Задания:
A. Выпишите, пожалуйста, в именительном падеже все фамилии, которые во фрагменте текста перечислены после слова «пофамильно».
B. Что, согласно фрагменту текста, предписывалось практиковать в следующем пункте документа?

Фрагмент текста:
+-------+

Вероятно, судилища в Новочеркасске был принаны успешными, и поэтому в следующем пункте документа предписывалось практиковать открытые судебные процессы "по некоторым наиболее важным и характерным делам".
И потом народ судил и клеймил Даниэля и Синявского, Сахарова, Бродского, Солженицына и многих-многих других… Все это было благословлено отцом "оттепели" шестидесятых Хрущевым, а подготовлено, пофамильно, Шелепиным, Семичастным, Ивашутиным, Захаровым, Тикуновым, Руденко, Мироновым, а короче - КГБ. В связке с младшими собратьями эта организация брала на себя всю охрану и защиту режима. Она тоже исполняла свои функции, а ее члены делали свое дело. Они и сегодня уверены в безупречности своих поступков. Никто не мучается совестью, каждый считает себя честно выполнявшим служебный и партийный долг. А что не "в белых перчатках" - так "время было такое".
В начале 60-х гг. эта несколько потрепанная разоблачениями культа личности организация вновь стала набирать силу, опутывая людей паутиной сыска и доносов, взяв себе право знать о гражданине все и решать его судьбу. Органы владели информацией и хранили тайну, умело используя ее не только в государственных интересах, но и в своих, ведомственных. И здесь фигура Хрущева-политика приобретает черты заложника этой структуры. Заложника Новочеркасской трагедии, в которой он сам явился исполнителем чьей-то зловещей задумки. Преступной задумки и преступных действий. Впрочем, все это соответствовало структуре личности и биографии Хрущева, в которой было и руководство партийными "чистками" в Москве, и репрессии на Украине в предвоенные годы, и многое другое, не соответствующее сложившемуся впоследствии образу этакого добряка-народолюбца.

+-------+

Выдержка из данных:
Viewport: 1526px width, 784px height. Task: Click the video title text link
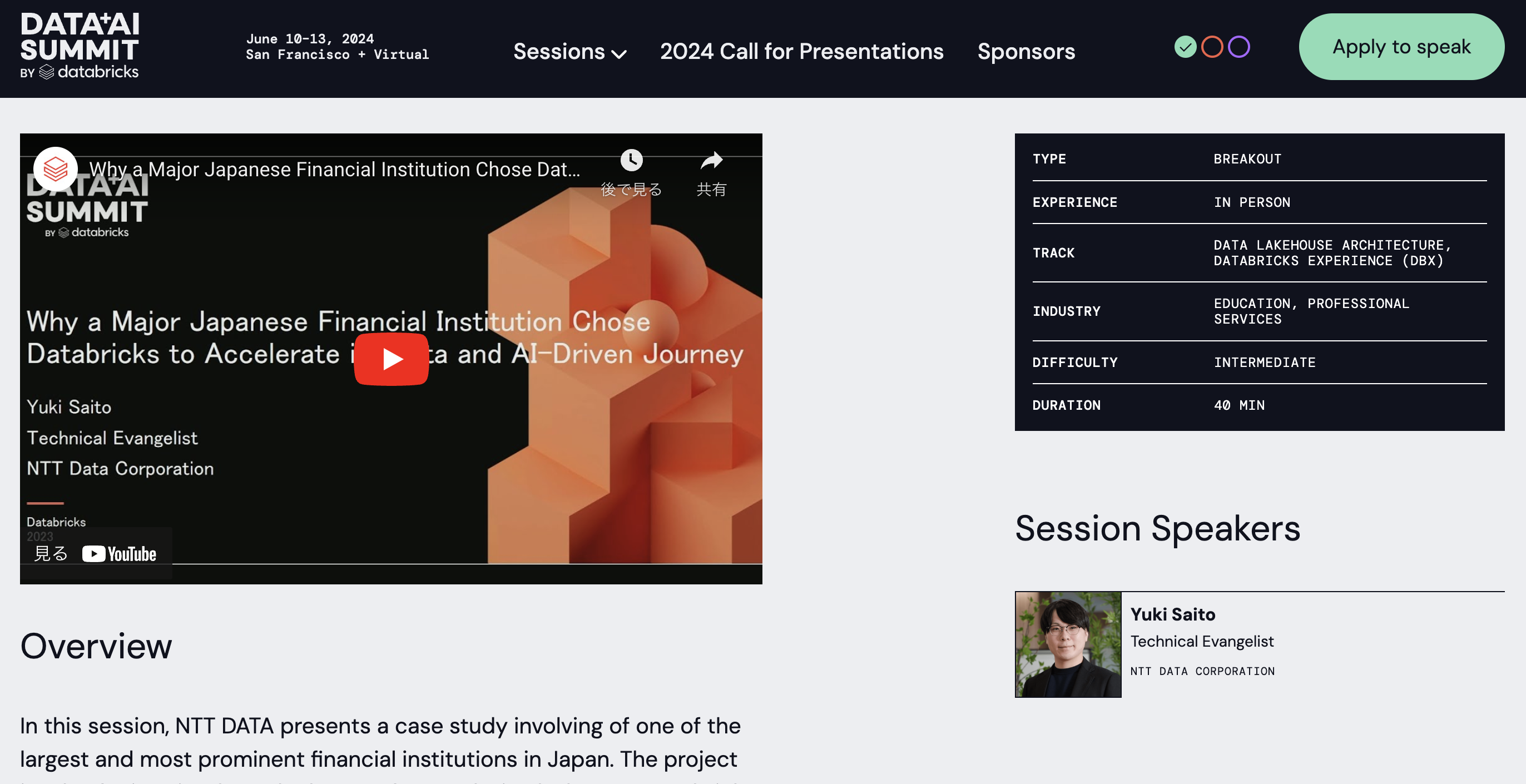tap(335, 170)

+-------+

Ответы по порядку:
A. Шелепин, Семичастный, Ивашутин, Захаров, Тикунов, Руденко, Миронов.

B. Открытые судебные процессы «по некоторым наиболее важным и характерным делам».